THE TASK. Return every line of the data exactly as it stands.

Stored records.
BEGIN

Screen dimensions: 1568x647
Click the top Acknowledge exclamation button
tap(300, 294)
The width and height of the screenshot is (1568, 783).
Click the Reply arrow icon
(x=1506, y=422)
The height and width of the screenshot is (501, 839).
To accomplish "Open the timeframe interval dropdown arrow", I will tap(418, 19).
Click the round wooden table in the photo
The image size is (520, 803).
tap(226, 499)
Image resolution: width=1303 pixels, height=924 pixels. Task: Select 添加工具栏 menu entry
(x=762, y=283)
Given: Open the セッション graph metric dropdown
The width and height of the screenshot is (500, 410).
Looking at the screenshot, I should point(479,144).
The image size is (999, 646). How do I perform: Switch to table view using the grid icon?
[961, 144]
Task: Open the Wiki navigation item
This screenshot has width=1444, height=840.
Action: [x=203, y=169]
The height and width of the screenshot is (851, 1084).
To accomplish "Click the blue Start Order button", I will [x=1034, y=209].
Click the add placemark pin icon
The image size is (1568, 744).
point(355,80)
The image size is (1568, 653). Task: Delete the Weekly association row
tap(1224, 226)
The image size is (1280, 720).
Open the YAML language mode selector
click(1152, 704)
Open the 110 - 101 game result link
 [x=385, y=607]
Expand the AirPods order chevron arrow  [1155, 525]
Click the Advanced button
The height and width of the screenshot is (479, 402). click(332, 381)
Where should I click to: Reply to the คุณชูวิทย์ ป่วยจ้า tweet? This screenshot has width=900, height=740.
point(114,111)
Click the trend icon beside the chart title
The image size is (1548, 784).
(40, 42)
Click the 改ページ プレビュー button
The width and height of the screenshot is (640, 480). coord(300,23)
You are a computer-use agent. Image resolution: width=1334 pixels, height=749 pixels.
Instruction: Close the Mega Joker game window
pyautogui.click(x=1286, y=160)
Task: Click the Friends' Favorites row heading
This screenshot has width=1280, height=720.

END

FINISHED TASK.
Screen dimensions: 1568x647
Click the top Acknowledge exclamation button
tap(300, 294)
The width and height of the screenshot is (1568, 783).
Click the Reply arrow icon
(x=1506, y=422)
The height and width of the screenshot is (501, 839).
To accomplish "Open the timeframe interval dropdown arrow", I will tap(418, 19).
Click the round wooden table in the photo
The image size is (520, 803).
tap(226, 499)
Image resolution: width=1303 pixels, height=924 pixels. Task: Select 添加工具栏 menu entry
(x=762, y=283)
Given: Open the セッション graph metric dropdown
The width and height of the screenshot is (500, 410).
Looking at the screenshot, I should point(479,144).
The image size is (999, 646). How do I perform: Switch to table view using the grid icon?
[961, 144]
Task: Open the Wiki navigation item
This screenshot has width=1444, height=840.
Action: [x=203, y=169]
The height and width of the screenshot is (851, 1084).
To accomplish "Click the blue Start Order button", I will [x=1034, y=209].
Click the add placemark pin icon
The image size is (1568, 744).
point(355,80)
The image size is (1568, 653). Task: Delete the Weekly association row
tap(1224, 226)
The image size is (1280, 720).
Open the YAML language mode selector
click(1152, 704)
Open the 110 - 101 game result link
 [x=385, y=607]
Expand the AirPods order chevron arrow  [1155, 525]
Click the Advanced button
The height and width of the screenshot is (479, 402). click(332, 381)
Where should I click to: Reply to the คุณชูวิทย์ ป่วยจ้า tweet? This screenshot has width=900, height=740.
point(114,111)
Click the trend icon beside the chart title
The image size is (1548, 784).
(40, 42)
Click the 改ページ プレビュー button
The width and height of the screenshot is (640, 480). coord(300,23)
You are a computer-use agent. Image resolution: width=1334 pixels, height=749 pixels.
Instruction: Close the Mega Joker game window
pyautogui.click(x=1286, y=160)
Task: Click the Friends' Favorites row heading
This screenshot has width=1280, height=720.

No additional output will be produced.